Dataset extract:
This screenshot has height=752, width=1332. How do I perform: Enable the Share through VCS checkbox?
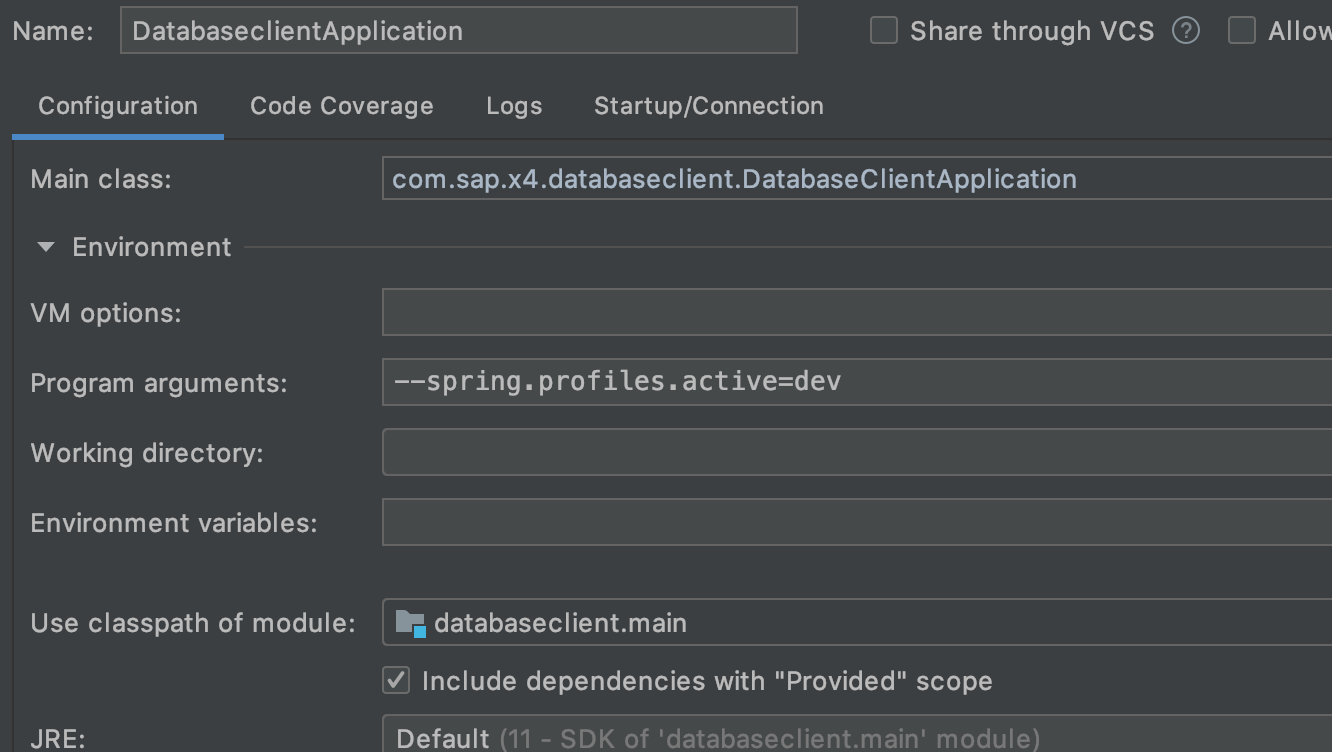[x=884, y=30]
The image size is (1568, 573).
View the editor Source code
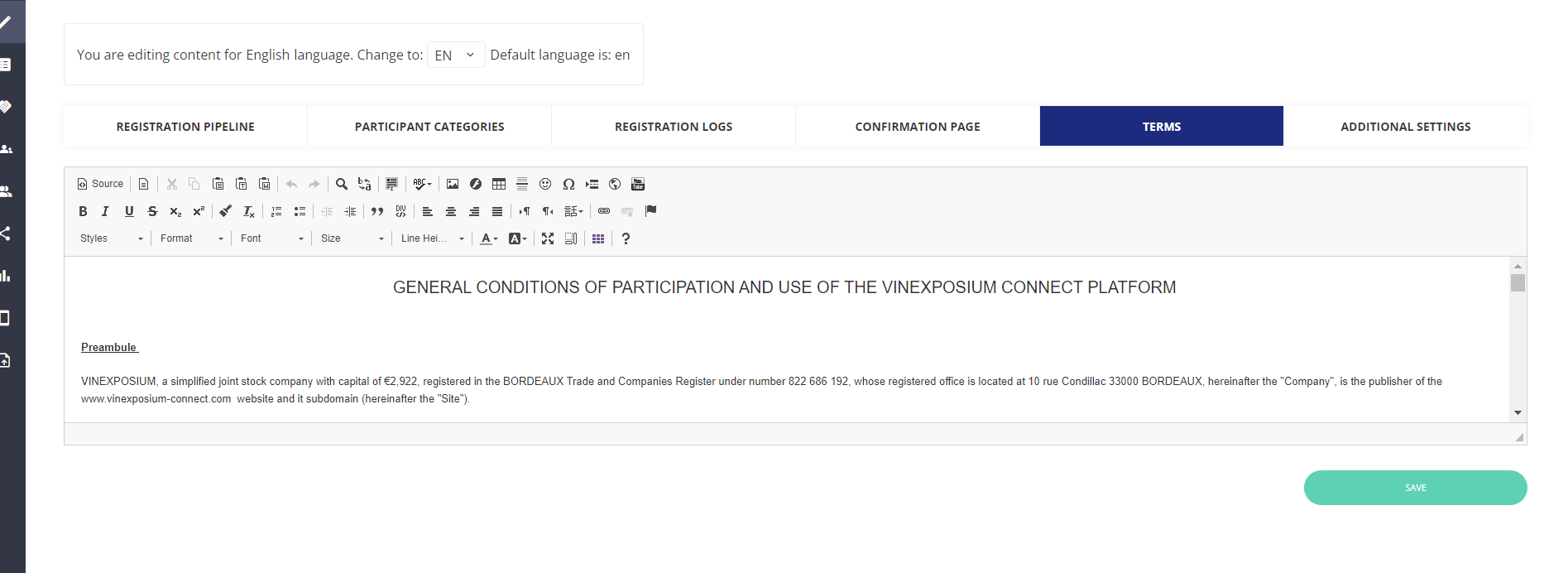[101, 184]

Problem statement: Could you repeat all of the entries exactly, without any of the images?

Answer to this exercise:
This screenshot has height=752, width=1332. How do I perform: Enable the Share through VCS checkbox?
[x=884, y=30]
The image size is (1568, 573).
View the editor Source code
[101, 184]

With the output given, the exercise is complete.